Iván Fischer will return to the New York Philharmonic to conduct Beethoven’s Violin Concerto, with Nikolaj Znaider as soloist, and Dvořák’s Symphony No. 8, Wednesday, November 23, 2016, at 7:30 p.m.; Friday, November 25 at 8:00 p.m.; and Saturday, November 26 at 8:00 p.m.
These performances mark Znaider’s return to the Philharmonic following his October 2012 performances of Nielsen’s Violin Concerto, led by music director Alan Gilbert, as part of the Philharmonic’s multi-year The Nielsen Project, resulting in a recording and complete box set of Nielsen’s symphonies and concertos. The New York Times called the performance “the best concert I have heard from Gilbert and the Philharmonic since he became music director in 2009.” BBC Music Magazine wrote of the recording, released by Dacapo and distributed by Naxos: “In the Violin Concerto Nikolaj Znaider, sweet and slender in tone, is equal to all the work’s ferocious technical demands. He treats the first movement’s Bach-inspired cadenzas with convincing spontaneity, and dances his way delightfully through theRondo finale.”
Znaider plays the “Kreisler” Guarnerius “del Gesu” 1741, the violin once played by Fritz Kreisler, who wrote the Beethoven Violin Concerto cadenzas that Znaider will perform. Gramophone magazine writes that “his accounts of the Kreisler cadenzas are a marvel of technique and musicality.”

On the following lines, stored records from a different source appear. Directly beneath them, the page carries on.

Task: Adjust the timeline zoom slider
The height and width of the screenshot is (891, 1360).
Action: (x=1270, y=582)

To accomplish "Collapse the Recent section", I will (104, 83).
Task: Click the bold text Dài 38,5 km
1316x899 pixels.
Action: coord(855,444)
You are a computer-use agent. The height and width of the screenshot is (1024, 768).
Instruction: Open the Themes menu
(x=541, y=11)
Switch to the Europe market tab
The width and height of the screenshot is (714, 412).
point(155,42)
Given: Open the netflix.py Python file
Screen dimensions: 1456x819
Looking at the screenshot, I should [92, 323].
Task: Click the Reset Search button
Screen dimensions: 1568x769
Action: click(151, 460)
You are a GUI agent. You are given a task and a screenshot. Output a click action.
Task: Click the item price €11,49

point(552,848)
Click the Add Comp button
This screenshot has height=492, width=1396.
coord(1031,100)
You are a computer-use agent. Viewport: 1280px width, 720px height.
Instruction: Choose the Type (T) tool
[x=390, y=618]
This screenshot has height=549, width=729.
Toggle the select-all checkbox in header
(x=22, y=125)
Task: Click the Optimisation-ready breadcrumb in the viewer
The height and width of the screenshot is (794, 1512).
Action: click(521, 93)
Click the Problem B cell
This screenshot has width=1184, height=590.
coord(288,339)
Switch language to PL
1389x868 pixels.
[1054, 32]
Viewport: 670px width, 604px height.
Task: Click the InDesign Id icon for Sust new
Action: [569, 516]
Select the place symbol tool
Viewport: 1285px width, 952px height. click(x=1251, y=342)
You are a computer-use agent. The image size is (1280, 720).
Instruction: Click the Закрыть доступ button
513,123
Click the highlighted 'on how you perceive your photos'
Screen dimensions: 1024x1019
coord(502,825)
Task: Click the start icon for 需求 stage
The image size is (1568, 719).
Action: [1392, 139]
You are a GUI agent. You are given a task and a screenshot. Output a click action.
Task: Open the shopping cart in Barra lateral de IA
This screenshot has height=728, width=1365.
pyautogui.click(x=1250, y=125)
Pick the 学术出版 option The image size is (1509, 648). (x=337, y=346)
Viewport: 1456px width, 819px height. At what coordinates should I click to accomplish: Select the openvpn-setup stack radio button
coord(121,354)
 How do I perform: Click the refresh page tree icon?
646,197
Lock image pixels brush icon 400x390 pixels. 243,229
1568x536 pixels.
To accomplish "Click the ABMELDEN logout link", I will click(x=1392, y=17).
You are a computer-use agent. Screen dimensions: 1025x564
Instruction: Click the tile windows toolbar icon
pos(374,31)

Fischer and Znaider collaborated on Beethoven’s Violin Concerto in November 2007 with the National Symphony Orchestra. The Washington Post wrote that Fischer “led brisk, meticulous, supercharged renditions that made these pieces seem brand-new” and that Nikolaj Znaider “shaped the music in the manner of a storyteller, starting off nearly inaudibly and then building and climbing before taking off into an inspired and beautifully ornamented narrative. … He combines his near-superhuman technique with a very human sense of song.”
The Saturday Matinee Concert on November 26 at 2:00 p.m. opens with Dvořák’s String Quartet in F major, American,with Philharmonic concertmaster Frank Huang, principal associate concertmaster Sheryl Staples, principal viola Cynthia Phelps, and principal cello Carter Brey. The rest of the program features Dvořák’s Symphony No. 8, conducted by Fischer. The chamber works featured on the saturday matinee concerts this season, the Philharmonic’s 175th anniversary season, are all tied to the Philharmonic’s history. Dvořák is the focus of the Philharmonic’s The New World Initiative, a season-long, citywide project revolving around Dvořák’s New World Symphony and its theme of “home” through performances, community outreach, and education projects. The Philharmonic gave the World Premiere of theNew World Symphony in December 1893, marking the Orchestra’s first World Premiere of a work written in New York City that would become part of the standard repertoire. Dvořák wrote his American Quartet on vacation from his position as director of the National Conservatory of Music, the role that brought Dvořák to New York City, where he would write the New World Symphony.